= GOAL =
Please change "Output" to "Return" in the data, beginning at the line that has "You are a GUI" and continuing through the end of the data, and write those lines out again with everything else unchanged. Leave the pictures out of your answer.

● ● ● ● ● ● ●

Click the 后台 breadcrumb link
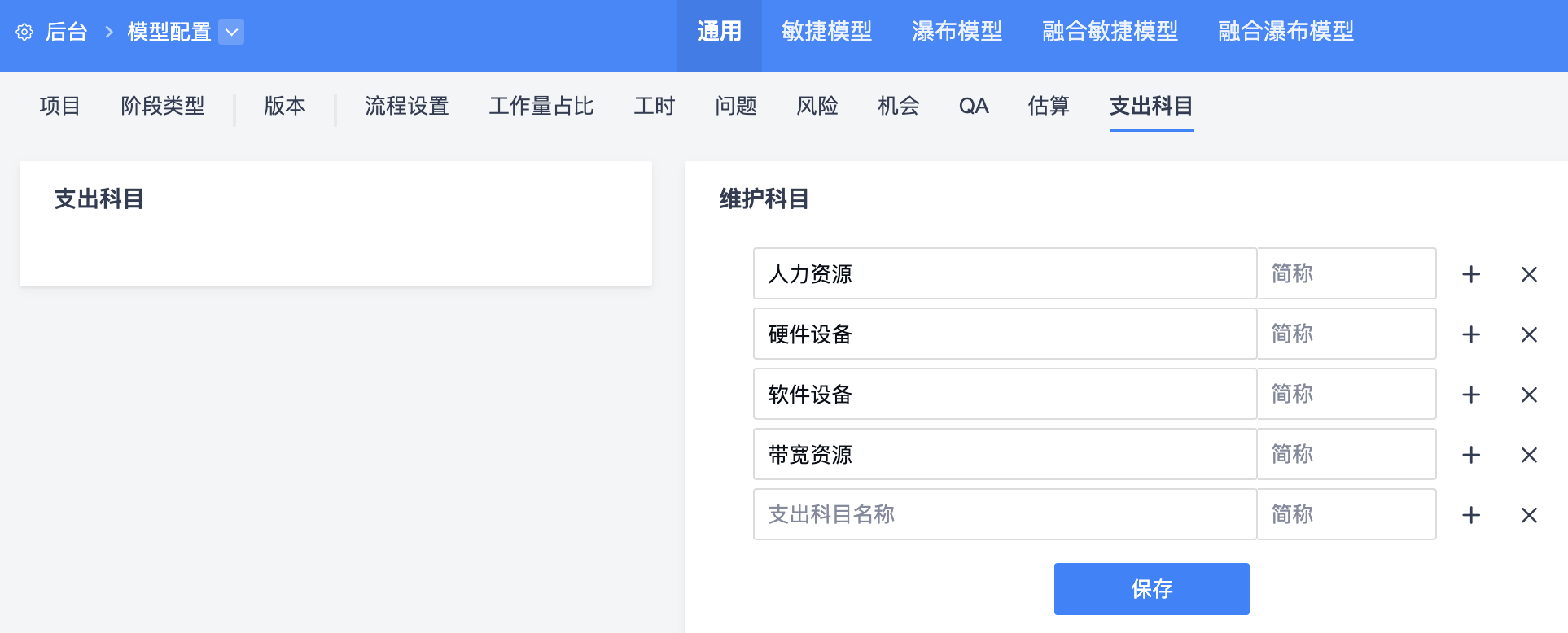This screenshot has width=1568, height=633. [x=67, y=32]
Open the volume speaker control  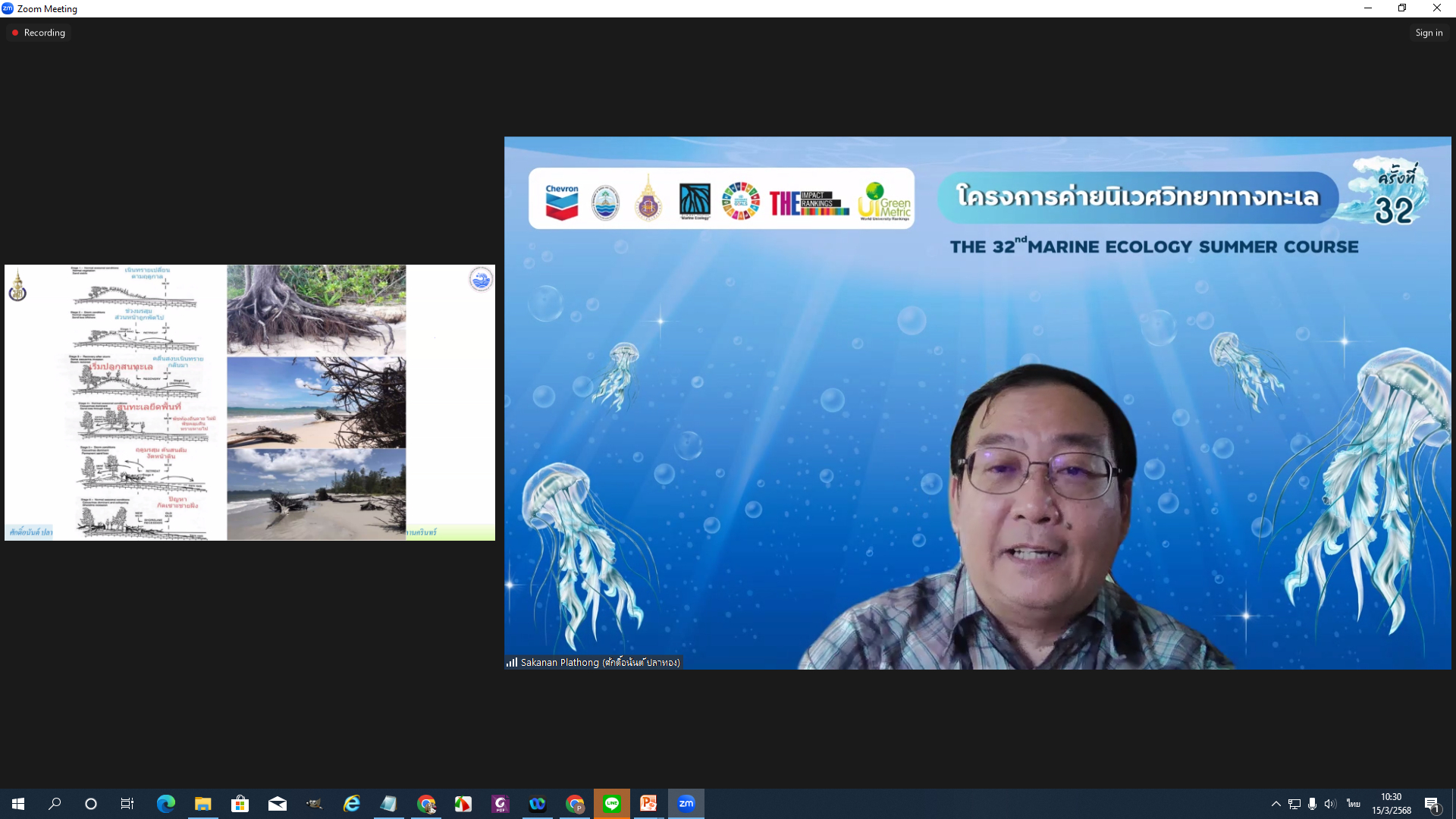pyautogui.click(x=1330, y=804)
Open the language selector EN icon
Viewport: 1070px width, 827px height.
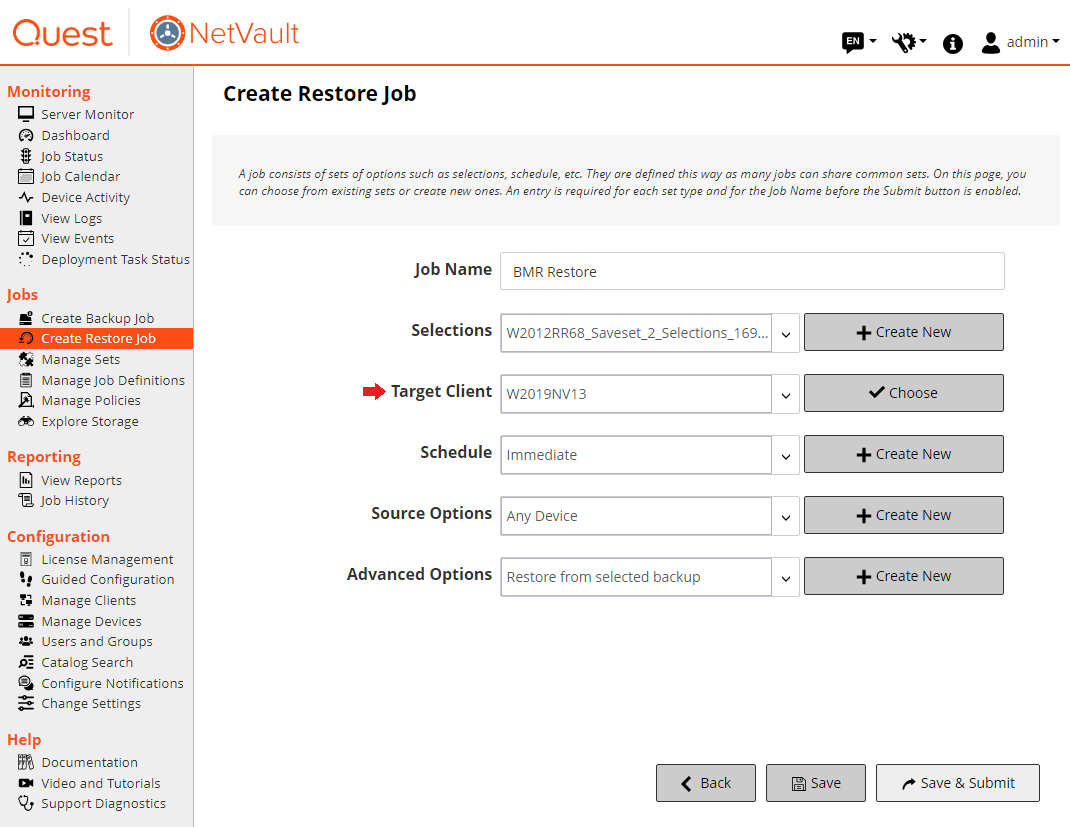pyautogui.click(x=853, y=42)
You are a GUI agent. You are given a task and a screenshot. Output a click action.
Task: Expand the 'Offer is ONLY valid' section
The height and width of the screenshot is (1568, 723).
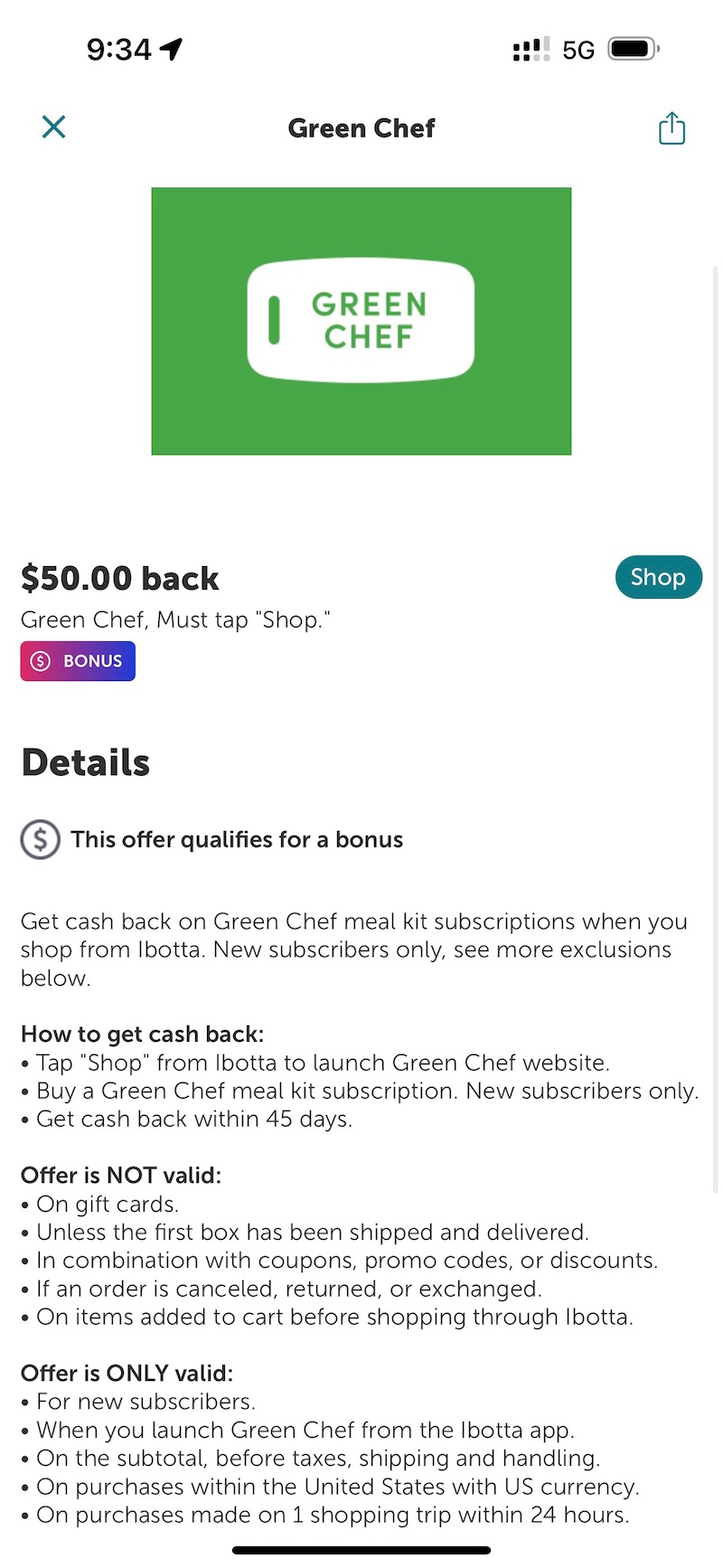point(127,1373)
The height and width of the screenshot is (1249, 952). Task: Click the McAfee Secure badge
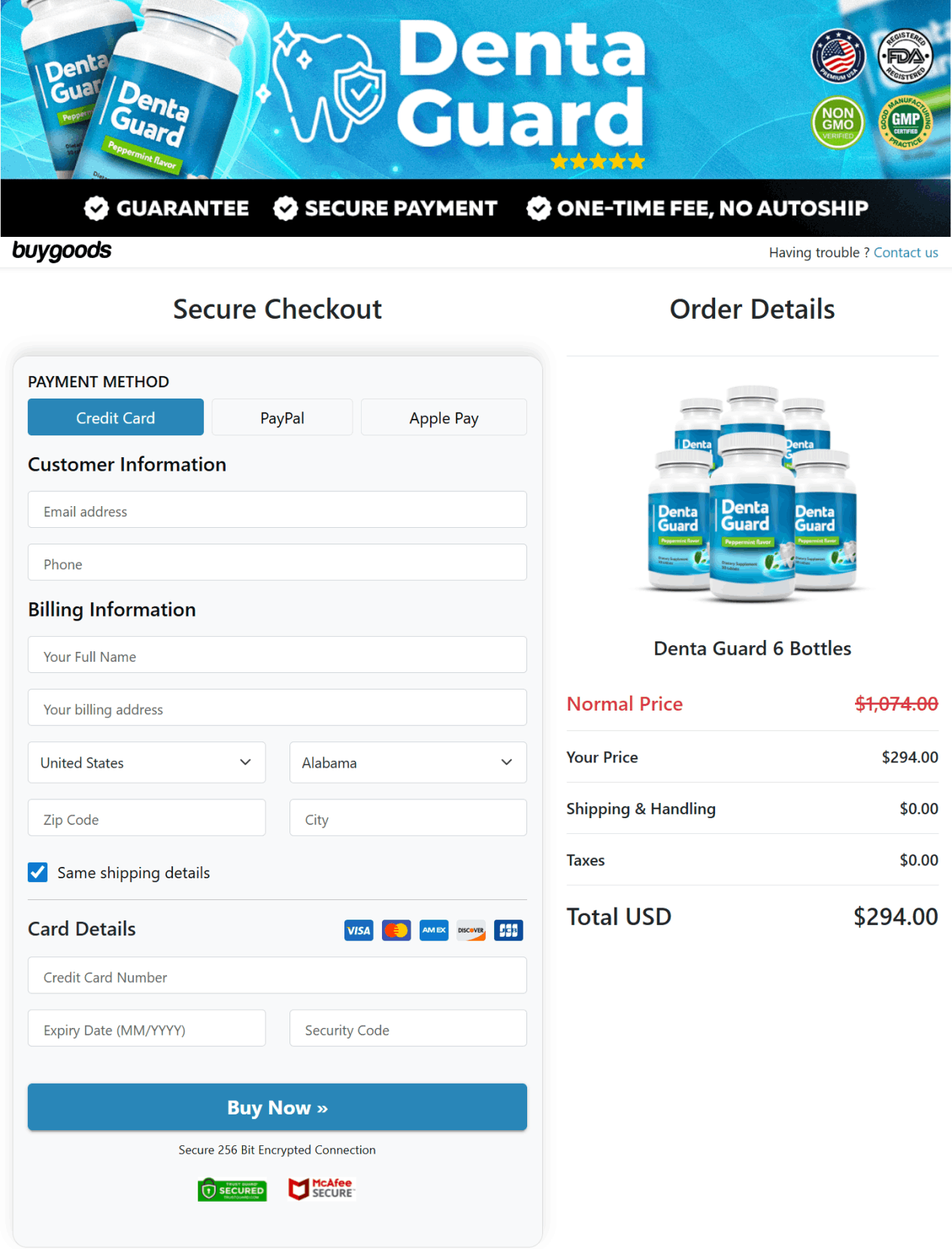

● ● ● ● ● ● ●

= EXPECTED ANSWER =
You are a GUI agent. You are given a task and a screenshot. Return a click action.
Task: Expand the 'Offer is ONLY valid' section
The height and width of the screenshot is (1568, 723).
point(127,1373)
The height and width of the screenshot is (1249, 952). Task: Click the McAfee Secure badge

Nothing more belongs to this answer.